§ What needs to be done
Rewrite the material starting at the line containing "You are a computer-use agent. Viewport: 1913px" and ending at the line containing "Action: (592, 576)", swapping "Instruction" for "Command" and leaving everything else as it is.

§ Recorded information
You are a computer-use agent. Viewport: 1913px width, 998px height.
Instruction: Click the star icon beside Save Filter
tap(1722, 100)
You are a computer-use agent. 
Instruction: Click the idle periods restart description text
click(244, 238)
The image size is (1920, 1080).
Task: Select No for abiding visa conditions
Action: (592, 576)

* * *

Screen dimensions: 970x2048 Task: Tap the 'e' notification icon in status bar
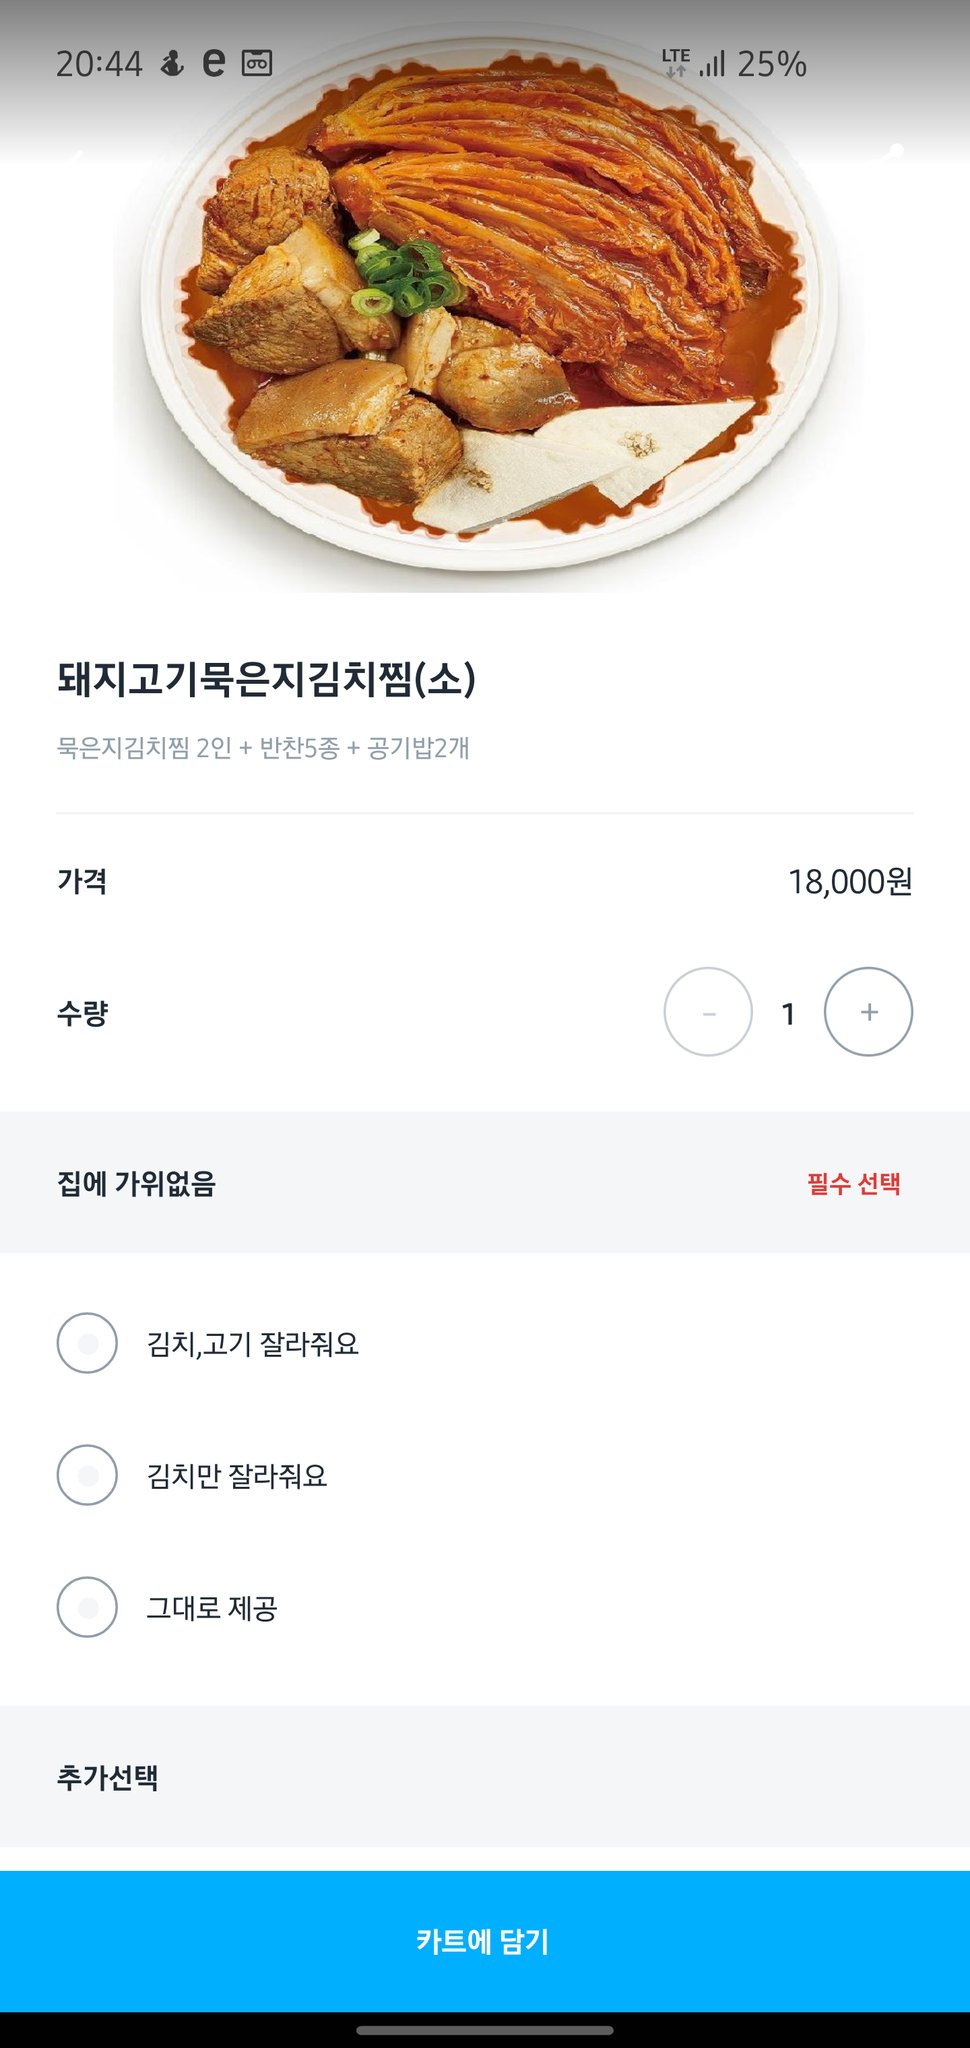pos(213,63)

§ Full solution
You are a computer-use agent. Viewport: 1913px width, 998px height.
Command: Click the star icon beside Save Filter
tap(1722, 100)
You are a computer-use agent. 
Command: Click the idle periods restart description text
click(244, 238)
The image size is (1920, 1080).
Task: Select No for abiding visa conditions
Action: (592, 576)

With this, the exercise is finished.